FT: Erbitux nod marks sea change in companion Dx

Last month's FDA approval of Qiagen's ($QGEN) diagnostic for the cancer drug Erbitux is indicative of a trend in pharma: Drugmakers and regulators are recognizing the importance of companion diagnostics in the world of targeted treatments, The Financial Times reports.

Erbitux, made by Bristol-Myers Squibb ($BMY) and Eli Lilly ($LLY), got an indication for colorectal cancer, and Qiagen's assay will allow doctors to weed out the patients who won't respond to the potential blockbuster. All the parties involved are eyeing big profits from the combination, and some analysts say we can expect more and more companion diagnostics deals as the industry embraces personalized medicine.

"Twenty years ago the paradigm was that for every 100 cancer patients treated, 10 benefited," UBS analyst Gbola Amusa told the FT. "If you could instead only treat those 10 patients, you get the same result without putting through 90 who don't benefit, and society gains. 10 years from now, this will be standard."

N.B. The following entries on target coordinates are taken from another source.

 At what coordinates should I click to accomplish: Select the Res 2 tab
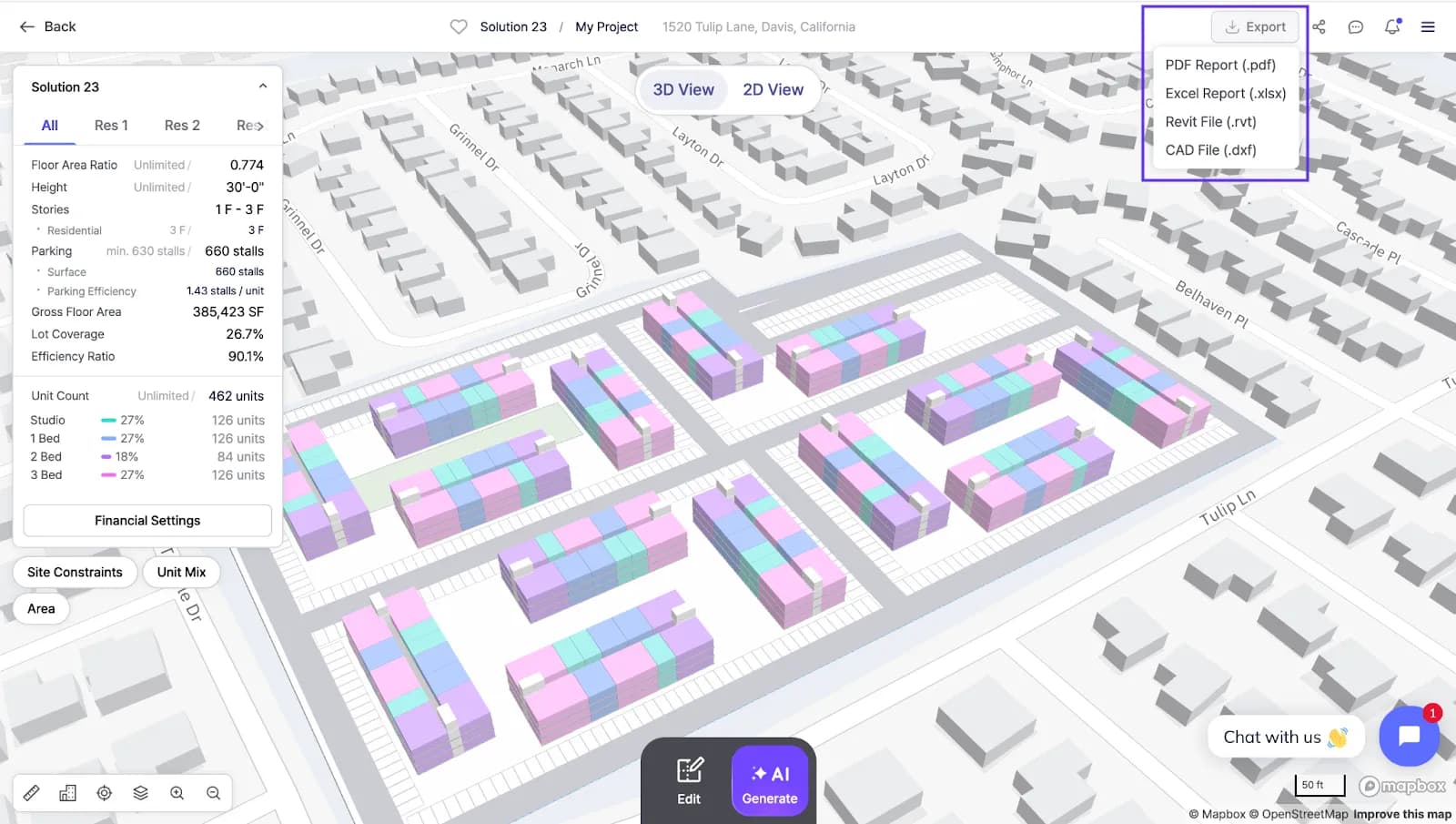coord(182,126)
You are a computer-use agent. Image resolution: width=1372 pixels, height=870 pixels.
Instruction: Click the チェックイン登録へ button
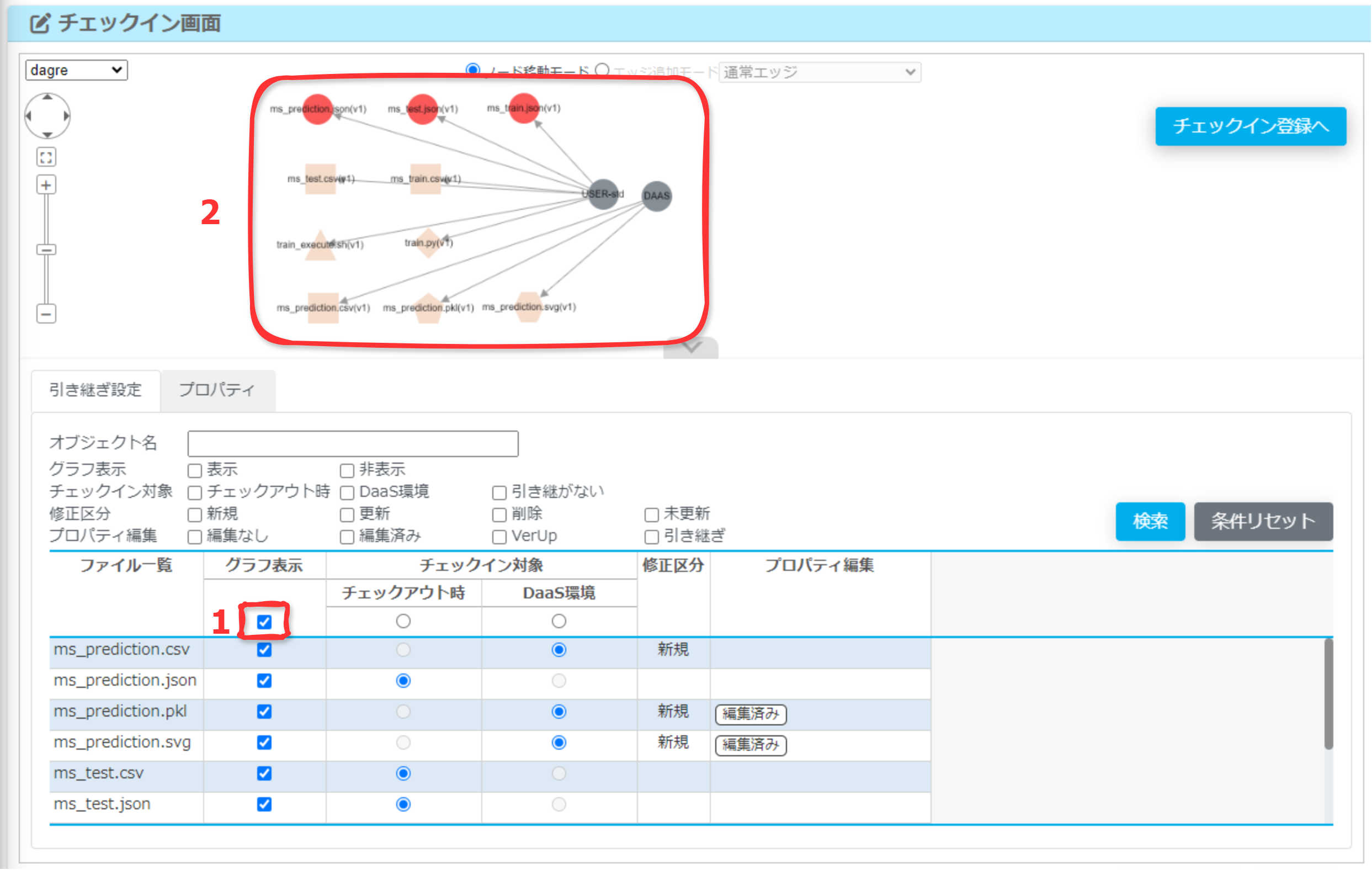coord(1250,126)
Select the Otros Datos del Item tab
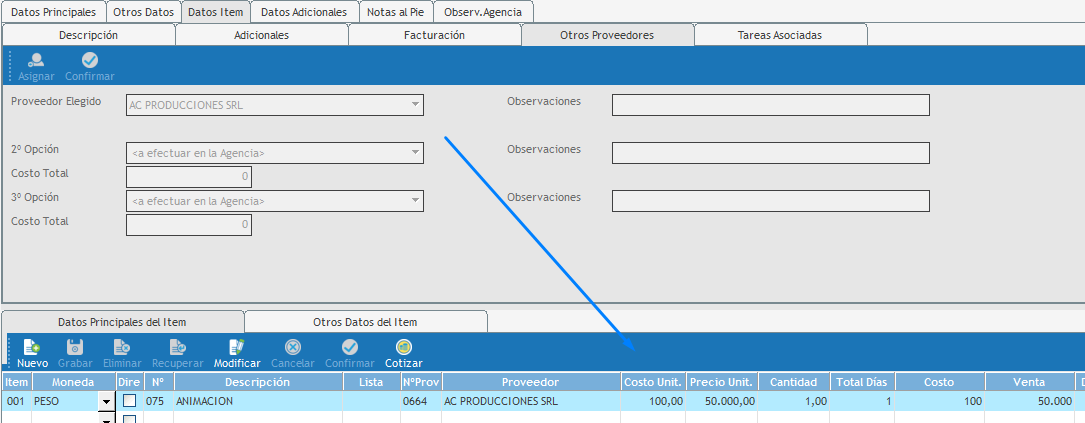Screen dimensions: 1085x423 click(365, 322)
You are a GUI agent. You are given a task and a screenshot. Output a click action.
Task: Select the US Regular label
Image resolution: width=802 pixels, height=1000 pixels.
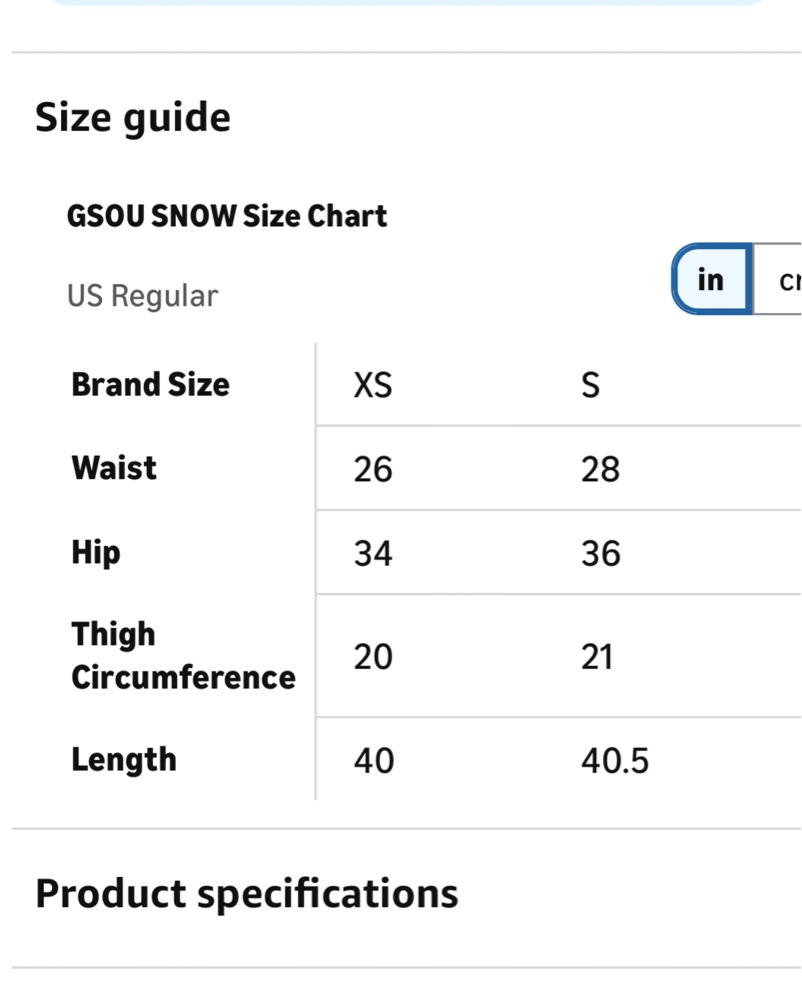coord(143,296)
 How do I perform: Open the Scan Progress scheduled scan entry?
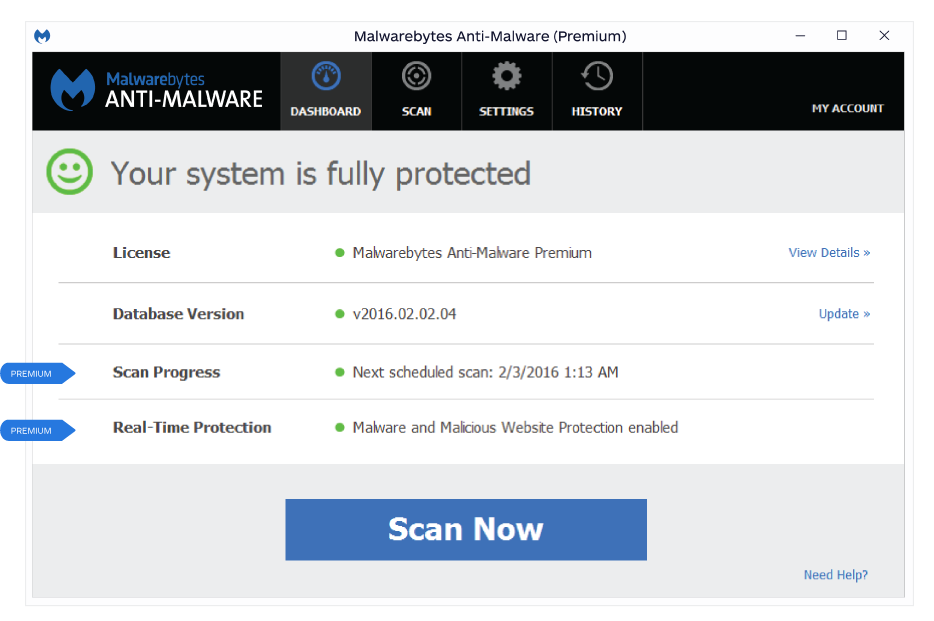[x=485, y=372]
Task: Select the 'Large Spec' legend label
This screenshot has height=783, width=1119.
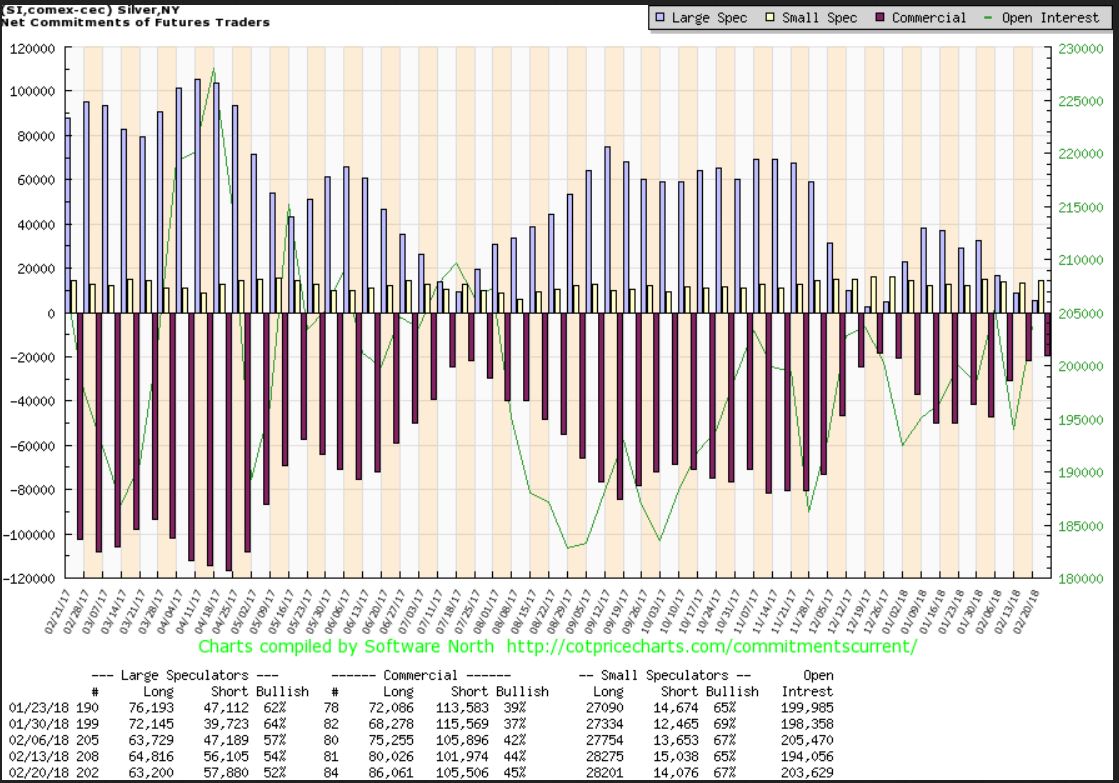Action: pos(709,18)
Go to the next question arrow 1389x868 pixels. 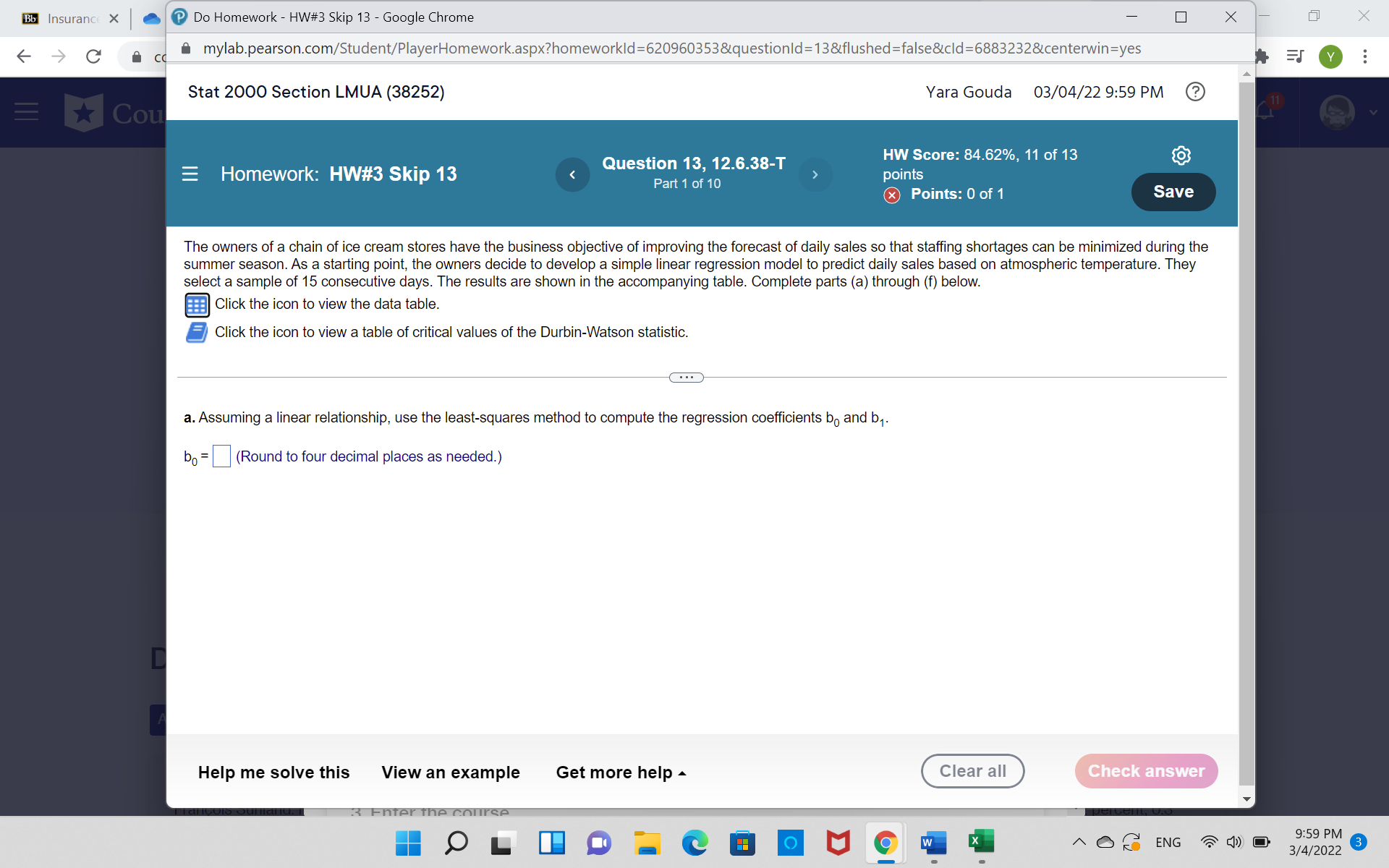815,175
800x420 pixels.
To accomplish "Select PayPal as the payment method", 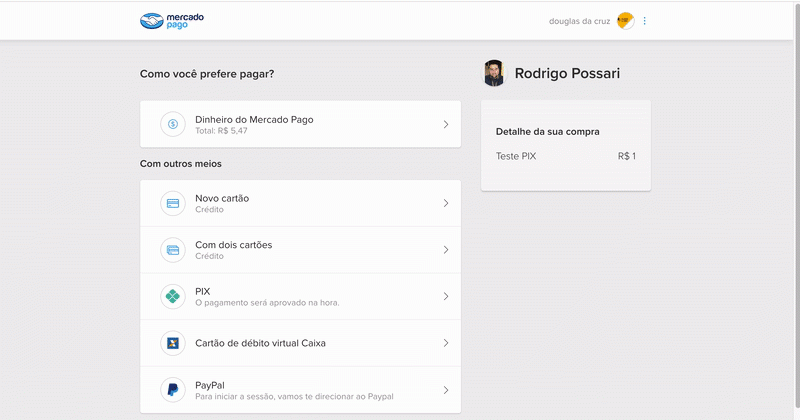I will [x=301, y=390].
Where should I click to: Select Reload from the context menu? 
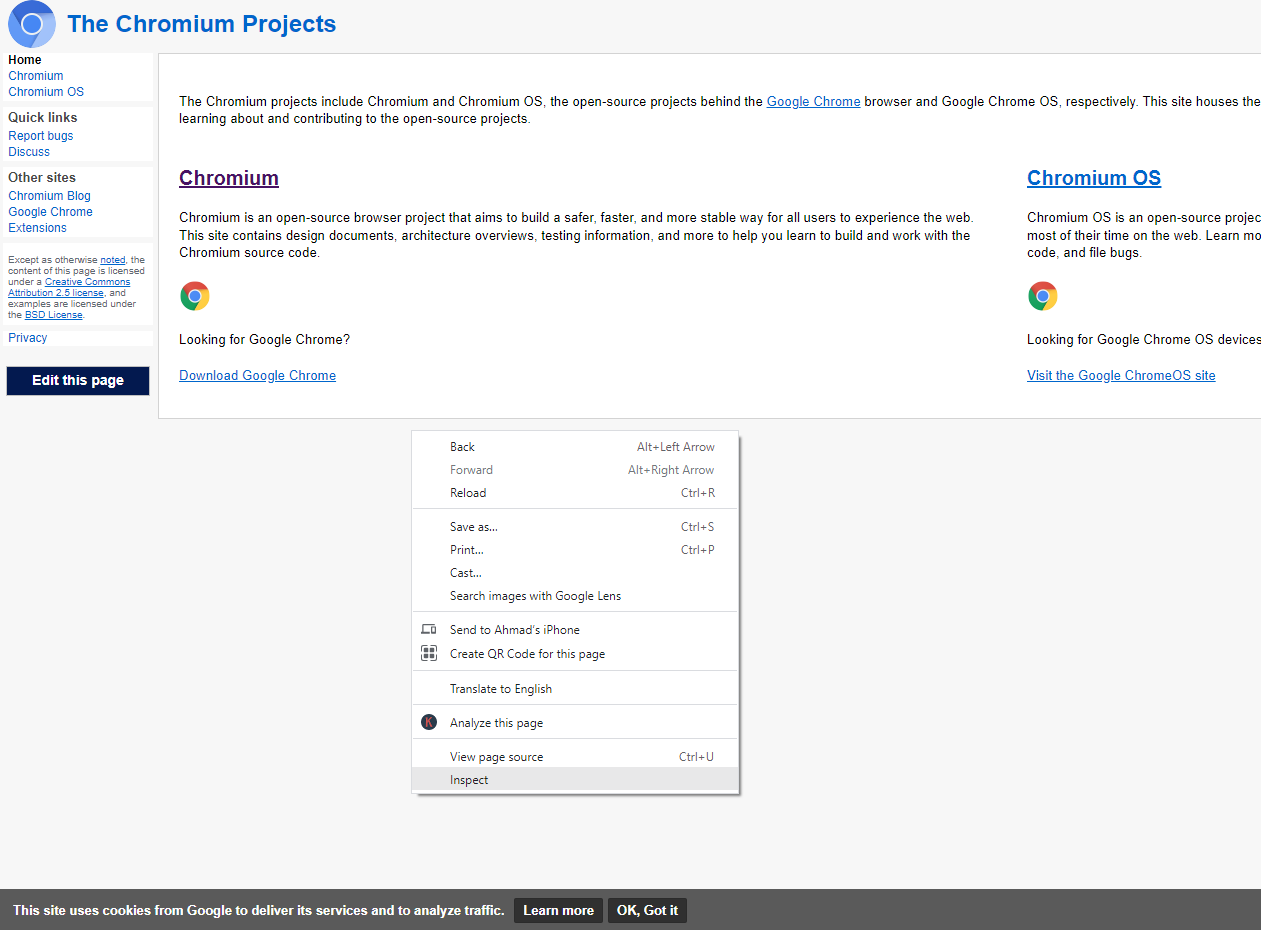468,492
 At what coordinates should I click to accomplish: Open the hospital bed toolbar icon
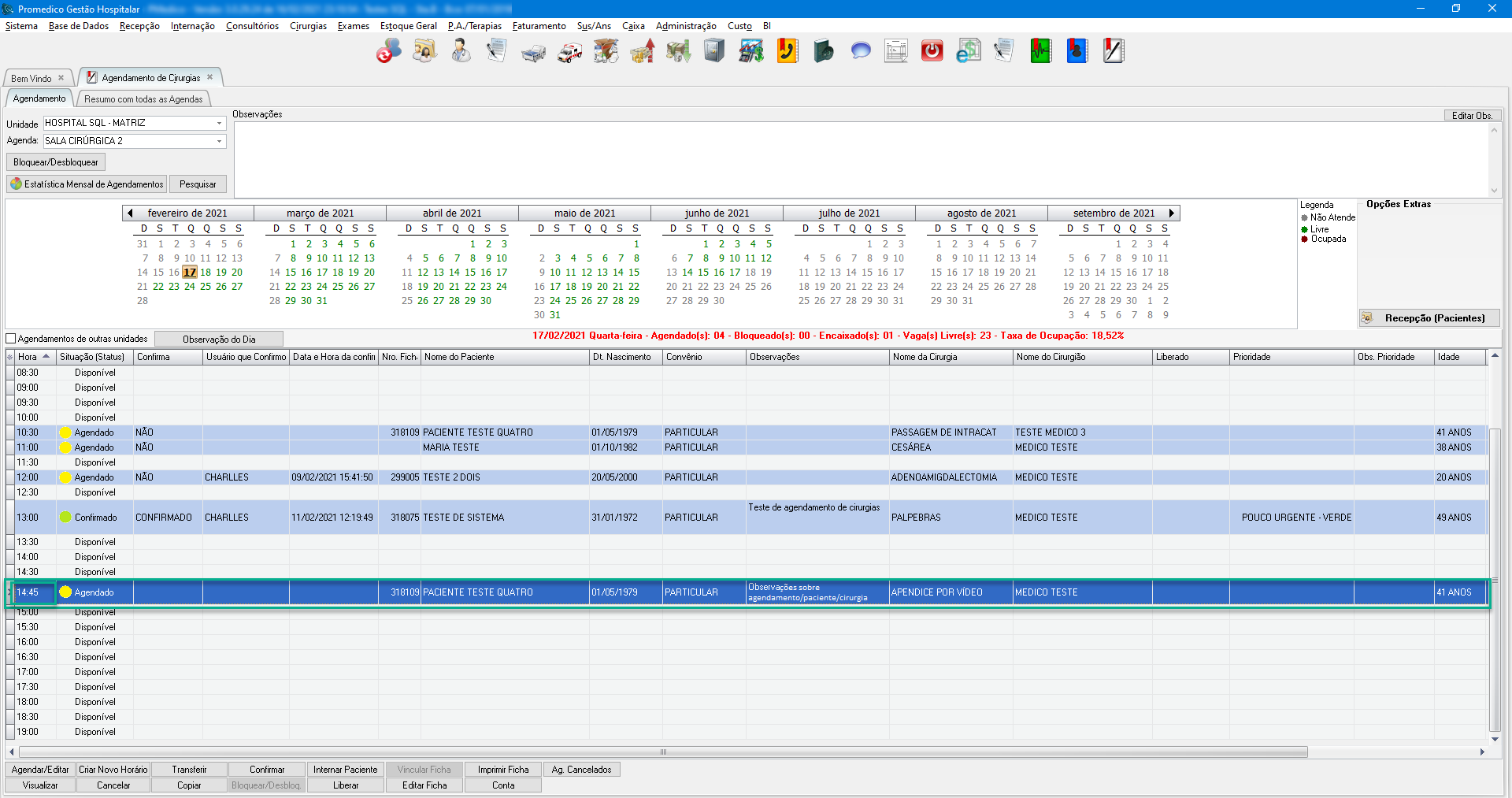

But not everyone's outlook is so rosy. For one, there is concern over whether public and private payers will be willing to pony up for the tests. In order to justify the lower sales of targeted drugs, drugmakers will adjust prices accordingly, and that may not jibe with the bottom lines of payer groups.

Furthermore, on the drugmaker side, implementing companion diagnostics isn't always as easy as it would seem. As Roche's ($RHHBY) chief medical officer for diagnostics, James Creeden, explained at BIO 2012, his company has no way to ensure that patients get the company's FDA-approved companion diagnostic and not a copycat test produced by another company. Off-brand assays are often wildly inaccurate, Creeden said, and if patients get unreliable results from their companion drugs as a result, it could cut into prescription rates and mar profits.